Of course, there are limits to the value of this kind of community support. If a competing project (or even a fork of an existing project) gives its users a much better offering, then users are going to flock to it, regardless of how many people yell at them to instead use some alternative that they consider to be more pro-social.

But these limits are different in different contexts; sometimes the community's leverage is weak, but at other times it's quite strong. An interesting case study in this regard is the case of Tether vs DAI. Tether has many scandals, but despite this traders use Tether to hold and move around dollars all the time. The more decentralized and transparent DAI, despite its benefits, is unable to take away much of Tether's market share, at least as far as traders go. But where DAI excels is applications: Augur uses DAI, xDai uses DAI, PoolTogether uses DAI, zk.money plans to use DAI, and the list goes on. What dapps use USDT? Far fewer.

Hence, though the power of community-driven legitimacy effects is not infinite, there is nevertheless considerable room for leverage, enough to encourage projects to direct at least a few percent of their budgets to the broader ecosystem. There's even a selfish reason to participate in this equilibrium: if you were the developer of an Ethereum wallet, or an author of a podcast or newsletter, and you saw two competing projects, one of which contributes significantly to ecosystem-level public goods including yourself and one which does not, for which one would you do your utmost to help them secure more market share?

NFTs: supporting public goods beyond Ethereum

The concept of supporting public goods through value generated "out of the ether" by publicly supported conceptions of legitimacy has value going far beyond the Ethereum ecosystem. An important and immediate challenge and opportunity is NFTs. NFTs stand a great chance of significantly helping many kinds of public goods, especially of the creative variety, at least partially solve their chronic and systemic funding deficiencies.

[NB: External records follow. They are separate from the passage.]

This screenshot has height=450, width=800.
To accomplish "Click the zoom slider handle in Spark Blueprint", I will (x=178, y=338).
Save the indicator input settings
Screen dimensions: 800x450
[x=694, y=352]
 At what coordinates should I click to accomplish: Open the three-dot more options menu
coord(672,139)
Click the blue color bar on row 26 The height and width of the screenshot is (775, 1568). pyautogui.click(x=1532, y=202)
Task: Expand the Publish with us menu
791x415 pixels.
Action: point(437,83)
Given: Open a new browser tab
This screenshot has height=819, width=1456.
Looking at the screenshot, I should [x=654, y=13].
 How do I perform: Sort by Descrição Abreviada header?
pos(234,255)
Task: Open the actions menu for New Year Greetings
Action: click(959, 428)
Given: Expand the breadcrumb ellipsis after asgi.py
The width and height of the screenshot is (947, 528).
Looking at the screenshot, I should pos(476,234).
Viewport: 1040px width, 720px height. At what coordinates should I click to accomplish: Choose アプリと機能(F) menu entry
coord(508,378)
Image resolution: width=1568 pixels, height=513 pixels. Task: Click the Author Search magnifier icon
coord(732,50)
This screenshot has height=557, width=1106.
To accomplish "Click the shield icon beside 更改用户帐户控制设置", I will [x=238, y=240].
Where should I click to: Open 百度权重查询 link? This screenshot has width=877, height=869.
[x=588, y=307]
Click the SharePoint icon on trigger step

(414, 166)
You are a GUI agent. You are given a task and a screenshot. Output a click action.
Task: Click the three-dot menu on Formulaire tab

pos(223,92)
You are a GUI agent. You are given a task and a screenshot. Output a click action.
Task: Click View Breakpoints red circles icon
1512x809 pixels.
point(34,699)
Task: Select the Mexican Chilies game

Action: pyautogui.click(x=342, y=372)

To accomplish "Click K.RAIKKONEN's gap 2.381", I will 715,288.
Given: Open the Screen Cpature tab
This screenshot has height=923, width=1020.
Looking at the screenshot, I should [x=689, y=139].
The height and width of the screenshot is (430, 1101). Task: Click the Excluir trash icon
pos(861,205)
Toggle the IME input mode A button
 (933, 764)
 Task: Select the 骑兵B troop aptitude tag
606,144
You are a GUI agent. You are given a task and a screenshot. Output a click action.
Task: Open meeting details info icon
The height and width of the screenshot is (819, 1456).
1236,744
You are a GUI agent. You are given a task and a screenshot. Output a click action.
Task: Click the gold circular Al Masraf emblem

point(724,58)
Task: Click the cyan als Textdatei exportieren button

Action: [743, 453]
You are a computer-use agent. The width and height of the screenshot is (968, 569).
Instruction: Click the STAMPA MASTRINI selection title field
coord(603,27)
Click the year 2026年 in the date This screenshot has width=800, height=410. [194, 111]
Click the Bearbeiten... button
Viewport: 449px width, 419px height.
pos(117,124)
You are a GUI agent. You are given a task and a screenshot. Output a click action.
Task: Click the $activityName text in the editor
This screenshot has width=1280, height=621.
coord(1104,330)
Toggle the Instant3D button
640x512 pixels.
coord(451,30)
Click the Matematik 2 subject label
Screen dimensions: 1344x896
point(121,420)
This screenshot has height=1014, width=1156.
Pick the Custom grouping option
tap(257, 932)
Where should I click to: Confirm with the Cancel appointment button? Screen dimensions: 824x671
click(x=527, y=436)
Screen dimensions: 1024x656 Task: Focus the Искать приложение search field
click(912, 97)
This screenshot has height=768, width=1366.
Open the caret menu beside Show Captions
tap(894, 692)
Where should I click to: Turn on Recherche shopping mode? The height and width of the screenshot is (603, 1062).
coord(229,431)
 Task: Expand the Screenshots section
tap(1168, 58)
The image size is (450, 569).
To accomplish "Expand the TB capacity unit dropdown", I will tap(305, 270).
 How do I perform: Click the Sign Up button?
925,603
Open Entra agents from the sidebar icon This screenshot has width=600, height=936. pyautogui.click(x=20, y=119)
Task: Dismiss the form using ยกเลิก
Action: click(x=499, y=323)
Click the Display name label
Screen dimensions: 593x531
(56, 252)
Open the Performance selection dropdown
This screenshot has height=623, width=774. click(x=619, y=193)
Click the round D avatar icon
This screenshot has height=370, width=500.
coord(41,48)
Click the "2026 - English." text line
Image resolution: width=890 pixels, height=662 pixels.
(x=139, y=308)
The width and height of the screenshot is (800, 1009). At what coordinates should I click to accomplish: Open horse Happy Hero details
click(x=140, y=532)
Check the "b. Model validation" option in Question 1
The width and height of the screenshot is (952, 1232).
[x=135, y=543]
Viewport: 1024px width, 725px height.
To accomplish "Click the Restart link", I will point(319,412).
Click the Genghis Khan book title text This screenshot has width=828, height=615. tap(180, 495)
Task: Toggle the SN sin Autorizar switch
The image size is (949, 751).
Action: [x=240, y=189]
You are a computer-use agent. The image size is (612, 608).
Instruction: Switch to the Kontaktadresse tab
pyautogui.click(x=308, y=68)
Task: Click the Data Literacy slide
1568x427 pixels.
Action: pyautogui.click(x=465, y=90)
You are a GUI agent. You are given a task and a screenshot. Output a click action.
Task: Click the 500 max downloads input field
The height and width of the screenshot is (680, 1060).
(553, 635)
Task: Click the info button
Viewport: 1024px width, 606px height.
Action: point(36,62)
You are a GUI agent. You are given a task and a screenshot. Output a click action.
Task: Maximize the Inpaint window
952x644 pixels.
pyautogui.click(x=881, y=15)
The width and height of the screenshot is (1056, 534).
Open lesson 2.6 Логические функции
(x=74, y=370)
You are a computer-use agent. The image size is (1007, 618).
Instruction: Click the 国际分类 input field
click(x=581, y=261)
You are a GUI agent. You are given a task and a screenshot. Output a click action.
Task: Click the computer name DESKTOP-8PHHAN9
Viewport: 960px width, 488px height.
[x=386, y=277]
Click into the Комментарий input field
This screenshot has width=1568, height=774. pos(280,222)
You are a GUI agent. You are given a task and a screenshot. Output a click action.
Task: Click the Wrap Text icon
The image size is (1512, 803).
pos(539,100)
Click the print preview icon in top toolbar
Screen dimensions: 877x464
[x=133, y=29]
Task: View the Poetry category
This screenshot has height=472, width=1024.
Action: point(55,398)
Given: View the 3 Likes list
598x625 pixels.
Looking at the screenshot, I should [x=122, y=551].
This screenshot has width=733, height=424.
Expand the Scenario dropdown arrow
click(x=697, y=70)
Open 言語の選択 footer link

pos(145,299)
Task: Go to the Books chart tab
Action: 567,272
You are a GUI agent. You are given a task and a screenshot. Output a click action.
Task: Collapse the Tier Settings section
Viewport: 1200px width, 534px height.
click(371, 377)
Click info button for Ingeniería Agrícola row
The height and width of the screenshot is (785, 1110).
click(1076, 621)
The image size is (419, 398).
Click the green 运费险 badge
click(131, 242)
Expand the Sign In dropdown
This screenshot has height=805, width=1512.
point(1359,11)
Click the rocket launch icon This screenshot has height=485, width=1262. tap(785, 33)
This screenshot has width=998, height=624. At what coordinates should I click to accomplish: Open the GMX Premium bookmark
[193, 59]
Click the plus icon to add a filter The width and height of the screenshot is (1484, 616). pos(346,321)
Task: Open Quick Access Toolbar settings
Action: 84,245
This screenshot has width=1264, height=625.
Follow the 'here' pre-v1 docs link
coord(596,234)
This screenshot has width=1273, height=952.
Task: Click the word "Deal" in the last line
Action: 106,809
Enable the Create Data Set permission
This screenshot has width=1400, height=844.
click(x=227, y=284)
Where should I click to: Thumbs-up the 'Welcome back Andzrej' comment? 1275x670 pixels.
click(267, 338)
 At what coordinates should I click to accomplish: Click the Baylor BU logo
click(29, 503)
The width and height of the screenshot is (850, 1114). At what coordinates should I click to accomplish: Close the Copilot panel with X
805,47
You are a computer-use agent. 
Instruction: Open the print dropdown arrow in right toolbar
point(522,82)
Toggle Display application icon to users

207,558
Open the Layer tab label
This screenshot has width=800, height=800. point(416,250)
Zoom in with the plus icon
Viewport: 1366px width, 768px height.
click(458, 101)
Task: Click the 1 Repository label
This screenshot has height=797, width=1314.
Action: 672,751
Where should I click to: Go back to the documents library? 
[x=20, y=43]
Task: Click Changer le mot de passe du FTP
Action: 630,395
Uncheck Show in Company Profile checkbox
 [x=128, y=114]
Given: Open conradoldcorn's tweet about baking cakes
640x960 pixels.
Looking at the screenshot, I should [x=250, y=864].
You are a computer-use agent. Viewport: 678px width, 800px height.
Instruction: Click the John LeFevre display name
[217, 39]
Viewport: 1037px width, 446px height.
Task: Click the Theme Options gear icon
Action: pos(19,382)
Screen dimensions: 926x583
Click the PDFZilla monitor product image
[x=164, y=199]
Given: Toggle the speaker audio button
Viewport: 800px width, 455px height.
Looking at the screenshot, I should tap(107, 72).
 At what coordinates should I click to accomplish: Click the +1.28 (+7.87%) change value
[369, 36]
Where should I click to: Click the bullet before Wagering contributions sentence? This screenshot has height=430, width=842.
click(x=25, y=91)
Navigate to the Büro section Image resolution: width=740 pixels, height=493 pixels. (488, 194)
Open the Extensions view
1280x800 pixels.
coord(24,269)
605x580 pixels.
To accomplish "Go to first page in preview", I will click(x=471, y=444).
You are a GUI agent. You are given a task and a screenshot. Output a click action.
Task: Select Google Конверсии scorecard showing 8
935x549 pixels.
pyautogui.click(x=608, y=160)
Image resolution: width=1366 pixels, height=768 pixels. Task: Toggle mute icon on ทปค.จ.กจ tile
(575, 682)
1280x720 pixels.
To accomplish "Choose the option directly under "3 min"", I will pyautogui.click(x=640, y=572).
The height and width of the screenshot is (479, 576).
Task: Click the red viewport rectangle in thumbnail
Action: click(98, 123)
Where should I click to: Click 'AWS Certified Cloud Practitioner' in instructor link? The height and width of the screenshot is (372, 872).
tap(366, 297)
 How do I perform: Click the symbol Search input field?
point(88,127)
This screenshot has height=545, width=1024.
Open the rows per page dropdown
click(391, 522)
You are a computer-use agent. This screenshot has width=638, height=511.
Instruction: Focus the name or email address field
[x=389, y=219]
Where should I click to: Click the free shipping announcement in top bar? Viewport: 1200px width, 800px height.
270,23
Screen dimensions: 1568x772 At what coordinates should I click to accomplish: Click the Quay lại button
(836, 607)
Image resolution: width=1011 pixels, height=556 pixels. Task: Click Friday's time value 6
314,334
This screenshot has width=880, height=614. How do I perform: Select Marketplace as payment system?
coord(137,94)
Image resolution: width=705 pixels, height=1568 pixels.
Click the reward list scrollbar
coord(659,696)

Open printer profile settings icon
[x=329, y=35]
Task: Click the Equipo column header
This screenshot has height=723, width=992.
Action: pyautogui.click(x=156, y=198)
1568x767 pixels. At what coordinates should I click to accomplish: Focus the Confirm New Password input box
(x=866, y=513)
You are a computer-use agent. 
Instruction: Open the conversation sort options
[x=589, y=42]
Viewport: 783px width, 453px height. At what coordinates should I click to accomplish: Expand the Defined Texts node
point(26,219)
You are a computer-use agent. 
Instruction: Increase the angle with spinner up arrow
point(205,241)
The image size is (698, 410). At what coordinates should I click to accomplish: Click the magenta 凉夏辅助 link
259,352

Actually a very admirable first step.



But they could also be a missed opportunity: there is little social value in helping Elon Musk earn yet another $1 million by selling his tweet when, as far as we can tell, the money is just going to himself (and, to his credit, he eventually decided not to sell). If NFTs simply become a casino that largely benefits already-wealthy celebrities, that would be a far less interesting outcome.

Fortunately, we have the ability to help shape the outcome. Which NFTs people find attractive to buy, and which ones they do not, is a question of legitimacy: if everyone agrees that one NFT is interesting and another NFT is lame, then people will strongly prefer buying the first, because it would have both higher value for bragging rights and personal pride in holding it, and because it could be resold for more because everyone else is thinking in the same way. If the conception of legitimacy for NFTs can be pulled in a good direction, there is an opportunity to establish a solid channel of funding to artists, charities and others.

Here are two potential ideas:

  1. Some institution (or even DAO) could "bless" NFTs in exchange for a guarantee that some portion of the revenues goes toward a charitable cause, ensuring that multiple groups benefit at the same time. This blessing could even come with an official categorization: is the NFT dedicated to global poverty relief, scientific research, creative arts, local journalism, open source software development, empowering marginalized communities, or something else?
  2. We can work with social media platforms to make NFTs more visible on people's profiles, giving buyers a way to show the values that they committed not just their words but their hard-earned money to. This could be combined with (1) to nudge users toward NFTs that contribute to valuable social causes.

There are definitely more ideas, but this is an area that certainly deserves more active coordination and thought.